FIDO Alliance Moves to Secure AI Agents Before Shopping Chaos Hits

PAYMENTS CANNOT BECOME AUTOPILOT FOR FRAUD

AI agents can already book flights, order food, and manage subscriptions, but payment is where a neat demo becomes a financial risk. If an agent gets card access without a narrow cryptographic trail, a compromised account is no longer just a security incident. It becomes a direct route to someone else's money.

Wired explains why the FIDO Alliance is forming working groups for agent-driven payments with Google and Mastercard involved. The goal is not to trust agents because they sound helpful. It is to make every transaction carry proof of who approved it, what was approved, and where the permission ends.

That distinction matters. A saved card or password gives an agent too much room. Passkey-style authorization and selective disclosure can support a narrower model: an agent may buy a specific ticket, under a specific limit, from a specific merchant, without exposing a full identity or permanent card access.

STANDARD BEFORE CHAOS

FIDO is trying to do what the industry did too late with passwords: define minimum security infrastructure before bad patterns become normal. If agents become everyday shoppers, merchants, banks, and browsers will need to separate legitimate delegation from stolen tokens and manipulated users.
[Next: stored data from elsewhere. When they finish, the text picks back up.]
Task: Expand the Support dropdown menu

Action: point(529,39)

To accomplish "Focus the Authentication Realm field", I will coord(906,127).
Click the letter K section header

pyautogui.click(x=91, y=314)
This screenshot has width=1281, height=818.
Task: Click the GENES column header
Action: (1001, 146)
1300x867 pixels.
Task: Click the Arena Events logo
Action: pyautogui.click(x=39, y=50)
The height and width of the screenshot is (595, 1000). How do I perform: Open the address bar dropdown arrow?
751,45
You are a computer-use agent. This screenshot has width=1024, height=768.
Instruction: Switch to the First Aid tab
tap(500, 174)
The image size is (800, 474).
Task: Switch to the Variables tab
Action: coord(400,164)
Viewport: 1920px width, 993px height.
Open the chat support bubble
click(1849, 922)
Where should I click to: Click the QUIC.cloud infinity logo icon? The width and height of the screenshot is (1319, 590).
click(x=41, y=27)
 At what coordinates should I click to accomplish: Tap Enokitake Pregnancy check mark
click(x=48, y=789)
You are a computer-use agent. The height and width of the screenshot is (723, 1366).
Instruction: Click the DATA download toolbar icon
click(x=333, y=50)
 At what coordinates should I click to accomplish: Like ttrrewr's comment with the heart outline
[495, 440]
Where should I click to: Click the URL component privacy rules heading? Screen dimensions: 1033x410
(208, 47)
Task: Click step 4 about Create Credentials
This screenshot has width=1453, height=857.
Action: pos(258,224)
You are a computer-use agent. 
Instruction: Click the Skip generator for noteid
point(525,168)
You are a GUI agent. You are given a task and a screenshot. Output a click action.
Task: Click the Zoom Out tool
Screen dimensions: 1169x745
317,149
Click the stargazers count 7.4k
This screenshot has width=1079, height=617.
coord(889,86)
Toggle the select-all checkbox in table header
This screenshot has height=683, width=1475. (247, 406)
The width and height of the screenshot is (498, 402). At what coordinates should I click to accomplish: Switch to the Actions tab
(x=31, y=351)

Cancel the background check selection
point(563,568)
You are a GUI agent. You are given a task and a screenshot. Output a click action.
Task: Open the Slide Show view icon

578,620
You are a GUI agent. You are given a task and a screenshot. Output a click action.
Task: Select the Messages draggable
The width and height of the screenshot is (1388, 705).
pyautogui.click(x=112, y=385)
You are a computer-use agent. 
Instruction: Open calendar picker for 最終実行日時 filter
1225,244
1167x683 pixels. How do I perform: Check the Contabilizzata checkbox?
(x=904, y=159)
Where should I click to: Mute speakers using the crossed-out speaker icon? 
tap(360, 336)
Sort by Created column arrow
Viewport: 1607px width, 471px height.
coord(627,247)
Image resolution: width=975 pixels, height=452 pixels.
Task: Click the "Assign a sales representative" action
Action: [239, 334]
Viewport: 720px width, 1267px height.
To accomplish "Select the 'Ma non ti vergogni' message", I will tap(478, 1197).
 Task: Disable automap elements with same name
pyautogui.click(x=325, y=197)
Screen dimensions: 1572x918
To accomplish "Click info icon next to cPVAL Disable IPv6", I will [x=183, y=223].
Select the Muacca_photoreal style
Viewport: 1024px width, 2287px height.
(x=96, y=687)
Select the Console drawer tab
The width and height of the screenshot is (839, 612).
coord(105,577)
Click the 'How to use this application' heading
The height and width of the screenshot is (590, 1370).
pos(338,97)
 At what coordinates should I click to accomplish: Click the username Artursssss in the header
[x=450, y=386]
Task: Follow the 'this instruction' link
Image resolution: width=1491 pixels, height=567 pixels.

Google and Mastercard matter because a standard that never enters real payment rails is just a policy memo. The practical test is not whether an agent can buy socks. It is whether the system can later prove that the agent stayed inside the permission it was given.

This is not an argument that AI agents should never spend money. It is an argument that every autonomous transaction needs a chain of accountability. Without that, the "smart agent" is just a smoother interface for an old scam.